El conflicto que atraviesa la Terminal Cuenca del Plata (TCP) volvió a poner en el centro de la escena la salida exportadora del país. Si en 2025 el puerto de Montevideo acumuló más de 30 días con disrupciones operativas, en lo que va de 2026 la cifra ya llegó a 25, un ritmo que llevó a cinco de las principales gremiales empresariales a exigir, en un comunicado fechado el 8 de julio, una intervención urgente del Poder Ejecutivo.
El documento lleva la firma de la Asociación Rural del Uruguay, la Cámara Nacional de Comercio y Servicios, la Cámara de Industrias del Uruguay, la Cámara Mercantil de Productos del País y la Unión de Exportadores del Uruguay. Las organizaciones plantearon una pregunta directa: "¿Hasta cuándo se admitirá que conflictos particulares sigan manteniendo en jaque al comercio exterior del país y, como consecuencia de ello, a su economía?".
Las gremiales marcaron además una contradicción con la agenda oficial. Mientras el gobierno remitió al Parlamento un proyecto de ley que busca mejorar la competitividad y bajar el costo de vida, señalaron que "se permite la generación de sobrecostos y se profundizan los problemas de conectividad", con impacto directo sobre la competitividad empresarial. La referencia apunta al proyecto de Competitividad y Reducción del Costo de Vida, presentado por el ministro de Economía y Finanzas, Gabriel Oddone, que ingresó al Senado el 18 de junio con más de 240 artículos orientados a simplificar trámites.
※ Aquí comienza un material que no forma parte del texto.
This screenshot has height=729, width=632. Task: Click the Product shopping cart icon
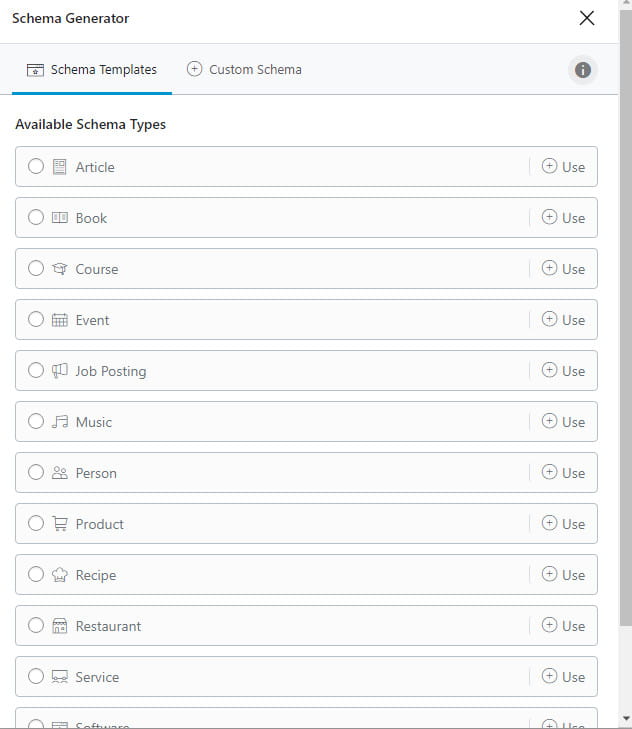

"El puerto de Montevideo no debe, ni por un conflicto ni bajo ninguna otra circunstancia, detener su actividad. Es urgente que el Poder Ejecutivo adopte medidas para subsanar esta situación y asegurar el normal desarrollo de sus actividades en el futuro", cierra el comunicado.
El conflicto en la Terminal Cuenca del Plata
TCP es operada por la empresa belga Katoen Natie y el conflicto involucra al sindicato de la planta, integrante del Sindicato Único Portuario y Ramas Afines (SUPRA). Según su presidente, Álvaro Reinaldo, la negociación lleva casi dos meses sin acuerdo. Desde el 1° de julio el sindicato mantiene paros por tiempo indeterminado, luego de medidas previas iniciadas el 22 de junio que acumularon más de 130 horas de interrupción.
El reclamo sindical pasa por un bono de 50.000 pesos líquidos mensuales para cada trabajador durante la negociación, o bien la garantía de 25 jornales por mes a todo el personal, haya o no trabajo disponible. La empresa calificó ese planteo de "inviable" e "improcedente" por considerarlo ajeno a una negociación colectiva de buena fe. El Ministerio de Trabajo y Seguridad Social propuso una mediación con un calendario intensivo de seis semanas, que Katoen Natie aceptó por tratarse de "una oportunidad seria y equilibrada", pero que el sindicato terminó rechazando.
En medio del conflicto, TCP garantizó el abastecimiento de agua potable a un buque pese a la medida sindical vigente. La empresa explicó que la decisión respondió a la necesidad de asegurar un servicio esencial para la tripulación, ante la negativa del sindicato a realizar esa tarea.
Comercio exterior y la agenda exportadora
Para las gremiales firmantes, la reiteración de estos episodios pone en riesgo el "mejor aprovechamiento" de los acuerdos comerciales negociados en los últimos años, entre ellos el firmado entre el Mercosur y la Unión Europea. El comunicado sostiene que, para capitalizar esas oportunidades, "es imperativo tener abiertas las puertas que nos unen al mundo", en momentos en que operadores del comercio exterior vienen advirtiendo sobre la necesidad de una capacidad de respuesta ágil para no perder cupos de exportación disponibles.